1/4 cup roasted peanuts, no salt
1/3 cup soy sauce, or tamari
1/3 cup brown rice vinegar
1 tablespoon agave nectar
1 -2 teaspoons sambal oelek, or other garlic chili paste (less if serving to kids, more if you like heat)
1-2 teaspoons toasted sesame oil (really enhances flavor, but 1 tsp will do the trick)
Optionally, you could add 1 cup of fresh mung bean sprouts (I buy mine from Whole Foods Market)
For optimal flavor, use a large cast iron skillet.
Preheat skillet (cast iron or nonstick) on high heat. Add sliced mushrooms and spread them evenly over the bottom of the pan. Let them saute for at least five minutes while you prepare/chop the other ingredients. Mushrooms contain quite a bit of water so you don't need to cook them in oil; once you see that they are starting to release their water (they will appear wet), stir the mushrooms occasionally, and let them cook an additional 5-10 minutes, but watch them carefully so they don't burn. If at any point the pan is starting to smoke, and the mushrooms are sticking to the pan, you can add water in small amounts (1/4 cup or less) so that the mushrooms continue to saute in water. You don't want the mushrooms to be soggy or water-logged, so take it real easy on adding the water.
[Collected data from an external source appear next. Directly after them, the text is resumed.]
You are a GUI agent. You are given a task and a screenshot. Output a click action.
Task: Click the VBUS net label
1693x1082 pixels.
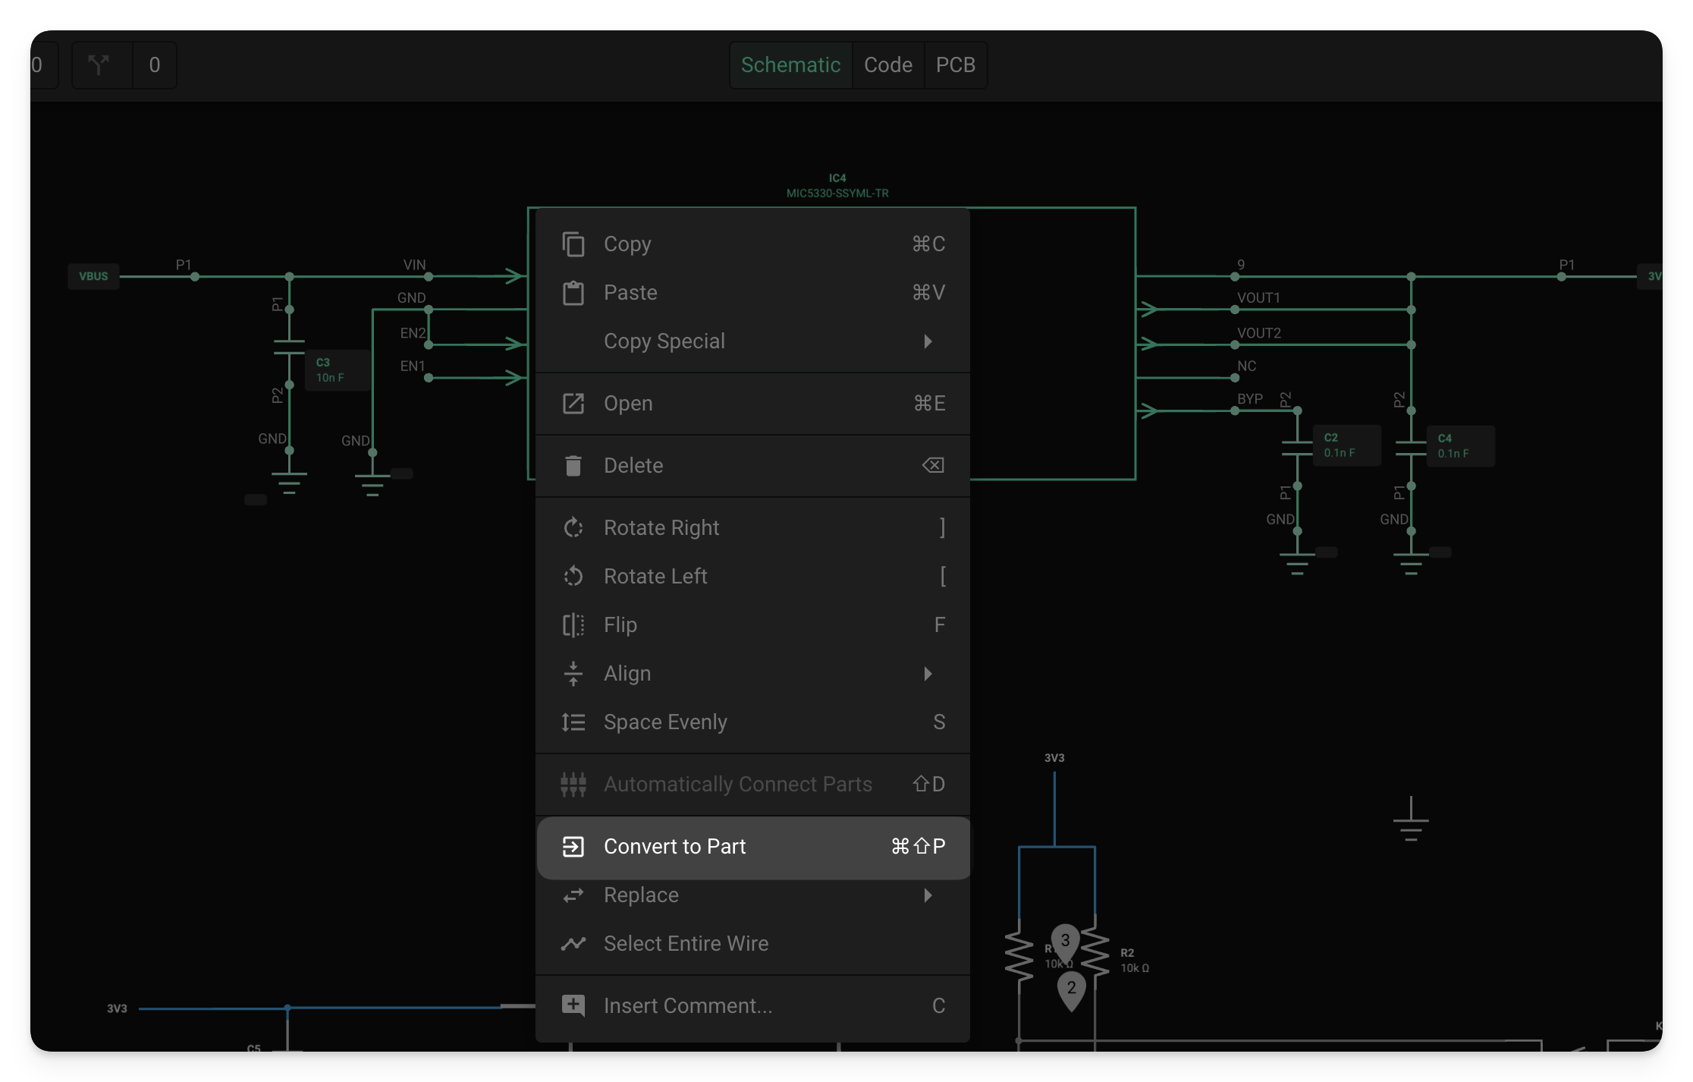click(93, 276)
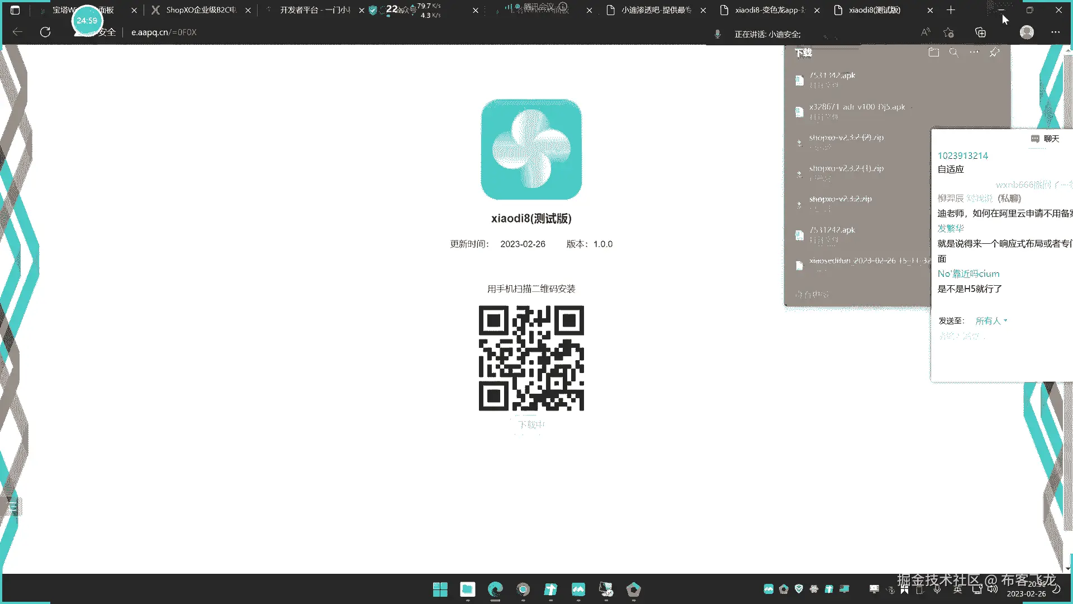1073x604 pixels.
Task: Add page to favorites star icon
Action: point(948,32)
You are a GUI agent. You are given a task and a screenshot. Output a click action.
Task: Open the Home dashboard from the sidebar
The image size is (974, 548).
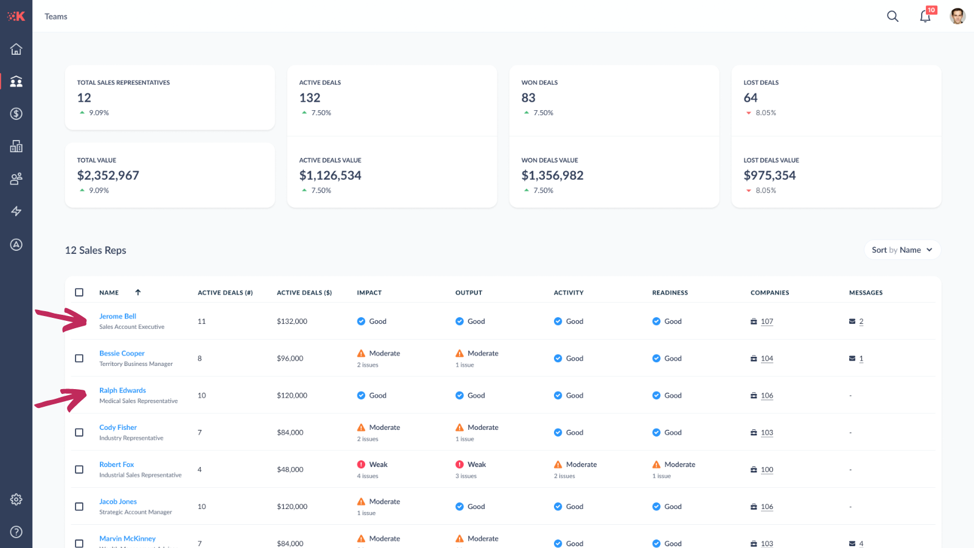point(16,49)
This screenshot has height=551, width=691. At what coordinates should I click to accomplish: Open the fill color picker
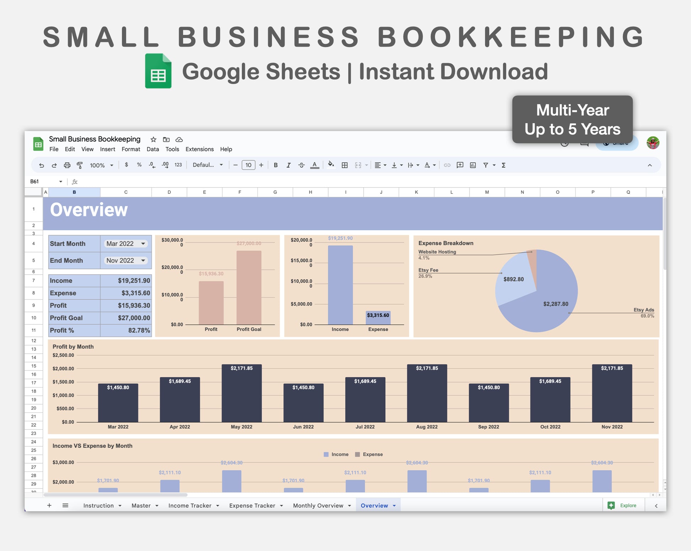[x=331, y=164]
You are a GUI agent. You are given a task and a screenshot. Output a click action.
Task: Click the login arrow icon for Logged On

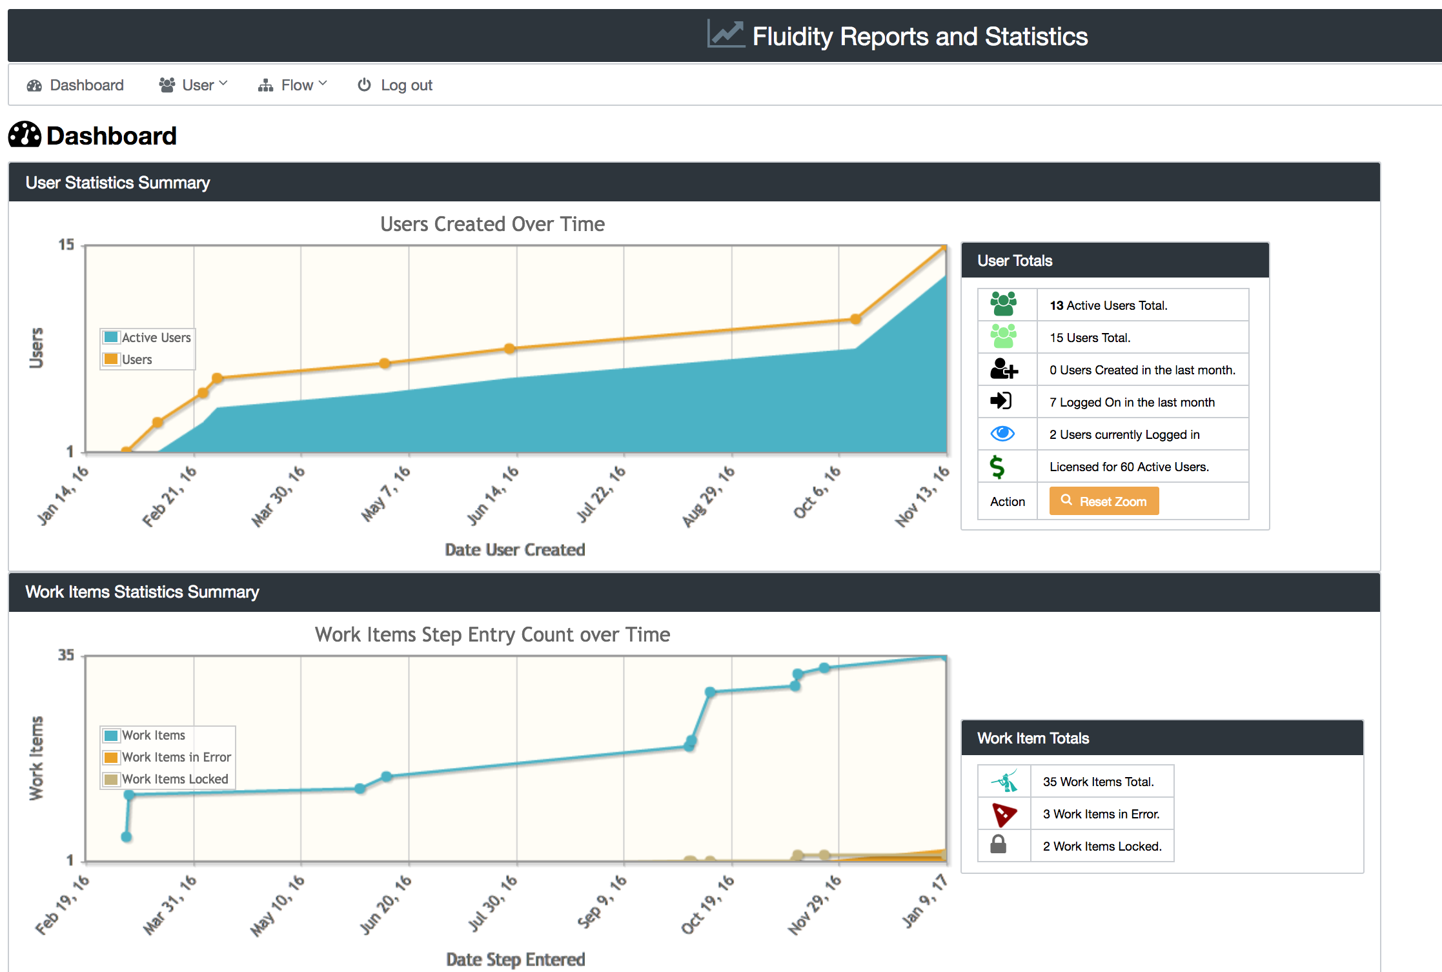point(1001,401)
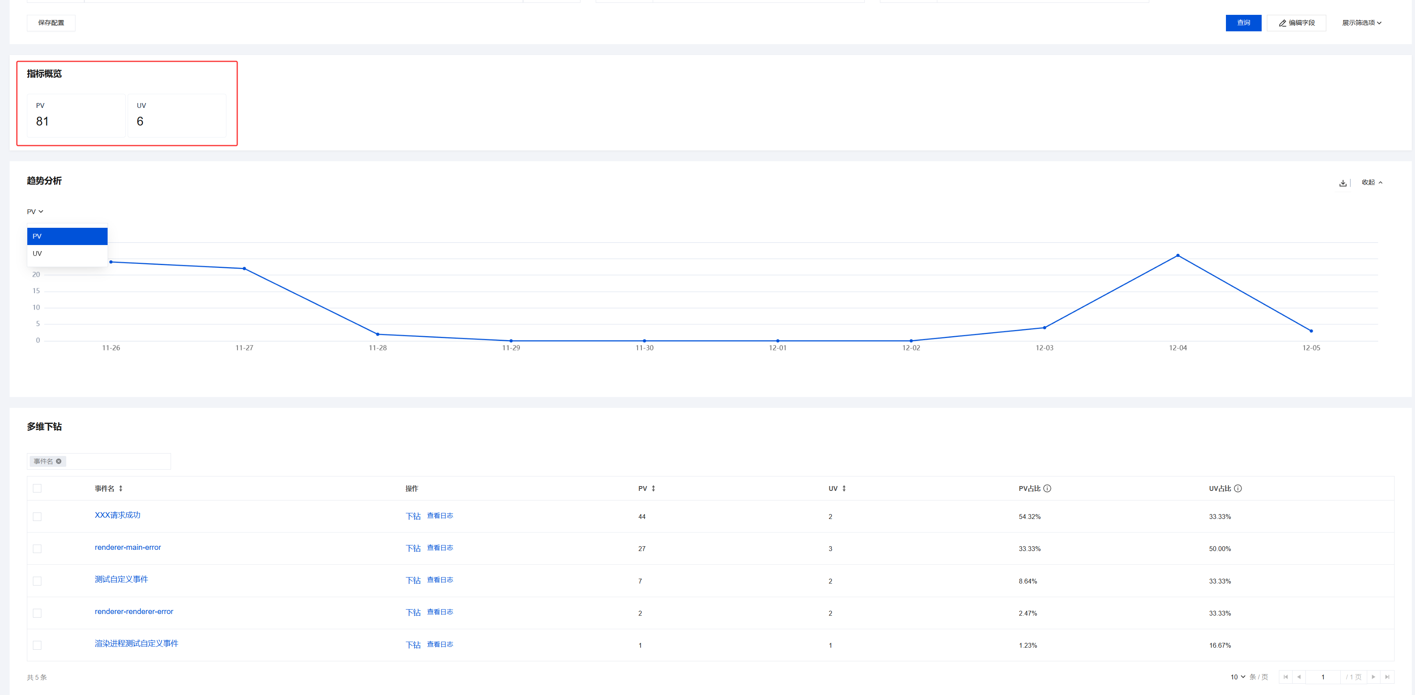Toggle the select-all header checkbox
This screenshot has height=695, width=1415.
37,489
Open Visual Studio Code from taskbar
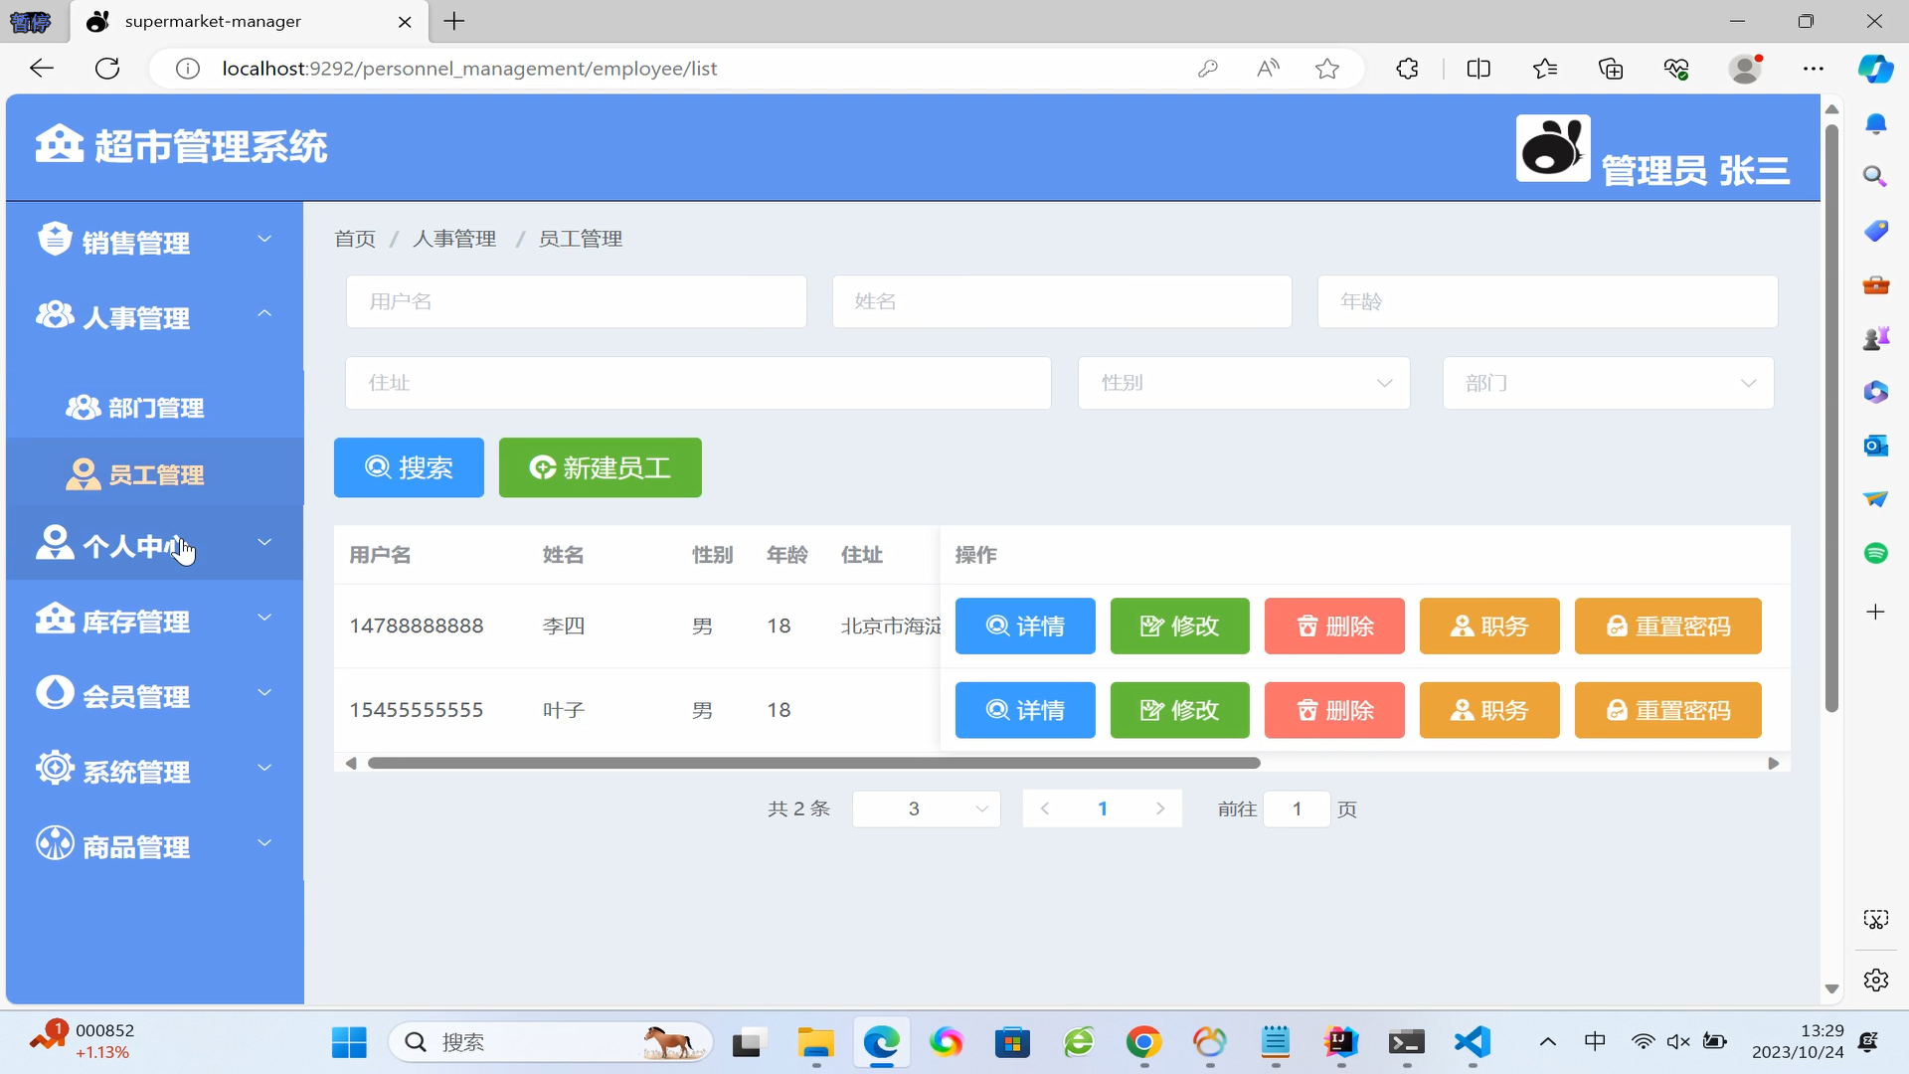Screen dimensions: 1909x1074 click(1472, 1042)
When the mushrooms have released all their water and are starting to stick to the pan, add the soy sauce, wait about 30 seconds, and then stir. This will caramelize the mushrooms in the soy sauce to give them flavor, and the soy sauce acts as a nonstick agent. Add the rice vinegar, chopped garlic, agave nectar, red chili paste, and scallions, including white parts. Stir, let saute for about 1 minute, and then add roasted peanuts.
Reduce heat to medium, or medium low. Add chopped bok choy, including the green leafy tops. Saute for an additional 1-2 minutes, but you want the bok choy to remain slightly crisp, so don't overcook it. Remove pan from heat, and stir in the 1-2 teaspoons of toasted sesame oil. Toss to incorporate, and serve over warm brown rice.
For kid friendly, see my post on Asian vegetable pasta methods, using the same sauce as above and a fourth of the remaining vegetables.
Oh, and a tip on that, too. After cooking the noodles for your kids, rinse them with cold water until they are completely cold. You can even refrigerate them. The trick with sauteing noodles is to have them chilled/cold. It works much better to prevent them from getting gooey or slimy and sticking to the pan. Once the noodles start sticking to the pan, you know they are done. Remove from heat and serve.